Did you face any challenges whilst writing? How did you overcome them?

Yes, absolutely. I really wanted to bring as much realism and life to Gloria’s experience with housing insecurity as I could. Homelessness takes so many different forms—a family couch-surfing in a city might not have much in common with Gloria, who’s on her own in a rural area, for instance. So no one narrative can encapsulate these various experiences. But I tried my best to do justice to this thread with a combination of research and, later on, editorial conversations with a wonderful writer who has lived experience with homelessness, and who pushed me in really invaluable ways.

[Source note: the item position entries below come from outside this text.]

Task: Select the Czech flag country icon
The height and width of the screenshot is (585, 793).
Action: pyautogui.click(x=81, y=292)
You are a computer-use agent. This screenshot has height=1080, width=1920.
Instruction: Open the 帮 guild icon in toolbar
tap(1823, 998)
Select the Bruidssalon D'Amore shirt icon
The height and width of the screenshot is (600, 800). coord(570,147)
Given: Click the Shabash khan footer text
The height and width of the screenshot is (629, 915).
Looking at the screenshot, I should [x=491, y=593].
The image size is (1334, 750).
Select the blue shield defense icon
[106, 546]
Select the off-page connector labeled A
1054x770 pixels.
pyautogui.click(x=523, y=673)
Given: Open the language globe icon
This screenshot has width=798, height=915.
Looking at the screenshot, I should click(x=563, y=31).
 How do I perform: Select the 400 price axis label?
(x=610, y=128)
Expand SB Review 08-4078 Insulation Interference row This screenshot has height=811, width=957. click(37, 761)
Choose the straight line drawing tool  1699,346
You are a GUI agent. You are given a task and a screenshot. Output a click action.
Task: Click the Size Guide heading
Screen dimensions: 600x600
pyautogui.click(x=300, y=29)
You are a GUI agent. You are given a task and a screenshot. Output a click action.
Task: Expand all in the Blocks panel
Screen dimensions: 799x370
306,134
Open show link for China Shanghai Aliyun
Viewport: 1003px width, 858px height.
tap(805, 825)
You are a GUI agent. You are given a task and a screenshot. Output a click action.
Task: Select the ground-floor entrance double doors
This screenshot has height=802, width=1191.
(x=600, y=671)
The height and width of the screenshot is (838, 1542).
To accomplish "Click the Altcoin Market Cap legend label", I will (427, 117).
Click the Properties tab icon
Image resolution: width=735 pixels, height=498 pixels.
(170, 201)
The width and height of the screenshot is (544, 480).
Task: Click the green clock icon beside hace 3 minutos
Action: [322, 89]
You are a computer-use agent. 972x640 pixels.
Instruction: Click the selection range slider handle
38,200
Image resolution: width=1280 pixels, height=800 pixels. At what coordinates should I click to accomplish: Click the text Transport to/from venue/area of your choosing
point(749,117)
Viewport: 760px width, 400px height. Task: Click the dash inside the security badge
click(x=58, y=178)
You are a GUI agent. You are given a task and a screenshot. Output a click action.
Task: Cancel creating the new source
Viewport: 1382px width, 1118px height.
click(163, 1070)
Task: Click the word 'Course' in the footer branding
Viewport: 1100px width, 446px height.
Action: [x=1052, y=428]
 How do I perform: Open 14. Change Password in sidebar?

What do you hope readers take away from Come Home to My Heart?

My main hope is that queer readers, Southern readers, and readers who’ve dealt with homelessness feel seen by the book. For a general readership, I just hope that people come to love these characters, and connect with them not just for the problems they’re facing but for their personhood, which is of course how everybody wants to feel connected.

What’s next for you?

My first book for the adult market, BAD WORDS, comes out next autumn from St. Martin’s—it’s a publishing world romance about an author and the critic who devastates his work with a scathing review! After that, I’ll have a new YA in 2027 with my fantastic team at Union Square, a satire-slash-love-story about the corporatization of social media and two boys trying to be real despite the unreality.

Lastly, what books are you looking forward to picking up this year?

So many! In the same genre, I share a release date with Matthew Hubbard’s The Rebel’s Guide to Pride, about a group of queer teens banding together to form underground Pride events after their mayor bans LGBTQ+ celebrations. Later on in May, I’m psyched to read Cecilia Vinesse’s All-Nighter, which is an opposites-attract F/F romance about a valedictorian and a class slacker who join forces over a single night. And this is cheating, because I’ve already read it, but in September, Mackenzi Lee’s first book for adults Lady Like is coming out, and I can’t wait to get it on my shelf. It’s a F/F Regency romance about two women with their sights set on the same duke, who wind up falling for each other instead, and it’s packed full of wit and heart.